Trustworthy, high quality data is essential to successful business outcomes, but notoriously difficult to achieve and maintain. Accurate, consistent and complete information produces valuable analytical insights, mitigates compliance risk, improves operational efficiencies, drives growth and competitive advantages. In contrast, bad data at any point in the data supply chain can pollute systems and processes, derail business intelligence initiatives and raise financial and reputational risks.
That’s why data quality must be a priority in every organization’s data management strategy. But before businesses execute a plan, they must learn what’s causing their data quality issues in the first place. Here are six data quality lessons on the root cause of data integrity issues:
Companies have a multitude of disparate source systems. Any incomplete or inconsistent data at the source increases risk when transferred to the target system. To solve this problem, organizations need increased visibility into this risk and must place a greater emphasis on data quality to prevent unreliable data from proliferating as soon as possible within the data lifecycle.
Organizations ingest information from a long list of outside sources, including IoT devices, social media, e-commerce websites, online transactions, web applications and more.
An effective first step to ensuring the quality of all that external data is to apply data integrity checks to all new data that enters a company’s data supply chain to ensure data elements are complete as expected, meet specific patterns or not entered as “99999999” or “XXXXXXXX”. Conducting routine checks for accuracy and completeness upon receipt of data from third parties helps monitor data from the moment it enters the enterprise to ensure quality is maintained through every system and environment.
In complex environments quality processes can often become “silo’d” with little visibility into the full process a specific dataset or transaction is configured for. The number of data platforms and applications are constantly increasing, along with the speed and scale of data. As a result, risk to data quality also grows. Companies must establish appropriate data quality oversight to monitor changes within complex data environments, whether related to internal data systems or outside demands.

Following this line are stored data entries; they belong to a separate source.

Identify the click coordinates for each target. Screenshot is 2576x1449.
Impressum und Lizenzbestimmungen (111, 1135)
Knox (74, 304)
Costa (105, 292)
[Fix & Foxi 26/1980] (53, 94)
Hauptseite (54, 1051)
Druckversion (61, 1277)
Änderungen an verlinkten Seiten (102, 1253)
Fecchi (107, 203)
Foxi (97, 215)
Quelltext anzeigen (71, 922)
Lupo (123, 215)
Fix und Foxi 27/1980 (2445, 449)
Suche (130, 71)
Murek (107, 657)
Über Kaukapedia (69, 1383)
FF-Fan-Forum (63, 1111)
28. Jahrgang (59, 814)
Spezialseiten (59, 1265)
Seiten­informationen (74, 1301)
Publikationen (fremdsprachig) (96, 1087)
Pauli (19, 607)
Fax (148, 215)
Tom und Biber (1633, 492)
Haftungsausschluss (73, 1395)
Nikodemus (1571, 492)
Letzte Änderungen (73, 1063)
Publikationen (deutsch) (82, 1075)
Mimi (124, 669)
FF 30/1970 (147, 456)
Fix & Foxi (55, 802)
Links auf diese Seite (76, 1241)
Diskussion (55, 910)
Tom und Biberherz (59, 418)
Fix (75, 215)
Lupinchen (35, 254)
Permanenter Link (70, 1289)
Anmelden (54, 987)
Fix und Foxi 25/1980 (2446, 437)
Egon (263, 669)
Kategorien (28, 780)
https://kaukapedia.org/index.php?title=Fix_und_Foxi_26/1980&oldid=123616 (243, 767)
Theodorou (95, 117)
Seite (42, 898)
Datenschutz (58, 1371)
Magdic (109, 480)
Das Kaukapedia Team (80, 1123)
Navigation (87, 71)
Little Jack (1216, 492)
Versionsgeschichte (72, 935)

Extracting and transferring data across systems is often a risk due to varying structure logic and loading processes. Businesses require appropriate data extraction rules to prevent any data errors and need to implement quality monitoring to ensure that data integrity is not degraded as it moves from one environment to another. Commonly, organizations feel that ETL (extract/transform/load) tools provide quality functions, which many do, but having those processes audited and validated can significantly improve overall quality.
Process failures typically occur because of improper formatting, blank fields and transformation errors, all of which prevent data from loading properly onto target systems. Implementing an enterprise data quality program with automated business rules helps to ensure seamless transitions and avoid any process deficiencies as data abnormalities can be identified and repaired prior to moving to downstream applications.
Businesses must regularly make changes to or update their data. Utilizing a single quality technology enterprise-wide allows for updates to business rules when things like valid values change within reference data.
Understanding the repercussions of data errors infrastructure-wide before diving into a data quality program is key. By learning critical data integrity lessons and establishing end-to-end business processes that score and monitor data quality, enterprises can ensure accurate, reliable and consistent data throughout the business.